Monday, February 2, 2009

Creating Microsoft Virtual PC Image from Bootable CD

OK, when I first set out to do this I thought it would be strait forward. Why not? Create a new virtual PC image,put a Windows 2003 CD in the CD drive, start the image, and have it read the 2003 CD. Well, it didn't quite work out that way at first.

At first I thought it was the boot order of the Virtual PC. After a bitt of digging around I found how to access the BIOS of the virtual PC on startup by press "DEL" key. I verified the CD rom was high on the list and just to be sure I moved it to first in the boot order. This did not make a difference. Virtual PC was still trying to boot off the network.

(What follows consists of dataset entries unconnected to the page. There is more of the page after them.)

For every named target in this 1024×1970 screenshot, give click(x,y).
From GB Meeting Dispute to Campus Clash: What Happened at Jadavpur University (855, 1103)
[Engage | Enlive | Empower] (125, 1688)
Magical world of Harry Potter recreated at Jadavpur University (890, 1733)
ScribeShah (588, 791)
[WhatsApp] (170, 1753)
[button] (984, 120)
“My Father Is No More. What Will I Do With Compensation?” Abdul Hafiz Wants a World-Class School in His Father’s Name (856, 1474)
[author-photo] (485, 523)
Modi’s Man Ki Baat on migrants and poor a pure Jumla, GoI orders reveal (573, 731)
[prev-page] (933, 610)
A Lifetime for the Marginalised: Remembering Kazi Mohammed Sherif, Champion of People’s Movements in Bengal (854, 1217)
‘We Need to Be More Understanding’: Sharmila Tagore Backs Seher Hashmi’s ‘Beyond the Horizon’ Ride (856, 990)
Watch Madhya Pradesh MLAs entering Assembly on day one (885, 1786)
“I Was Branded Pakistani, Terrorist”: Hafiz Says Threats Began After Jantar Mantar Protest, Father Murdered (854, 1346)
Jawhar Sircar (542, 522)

It finally struck me that I don't have a bootable CD. I had simply downloaded Windows 2003 and burned the ISO image to CD. But this doesn't make it bootable. So let's try to fix that problem and see if it fixes my install issue.

I found this post on creating a bootable CD

Creating A Bootable CD/display.cfm?ttid=297

Well, I have Nero Version 9 and there is a boot image that comes with this. So I added my Windows 2003 setup files, and used the boot option tab to create a bootable cd. I did change the emulation type (under boot options) to hard drive.

When I put this CD in and started MS Virtual PC, it would boot from this CD. So the next problem is when I run setup.exe from the CD it tells me I cannot run this in DOS mode. I guess I have a bootable CD that boots a DOS image. One problem solved (why Virtual PC seemed to not boot) and onto the next.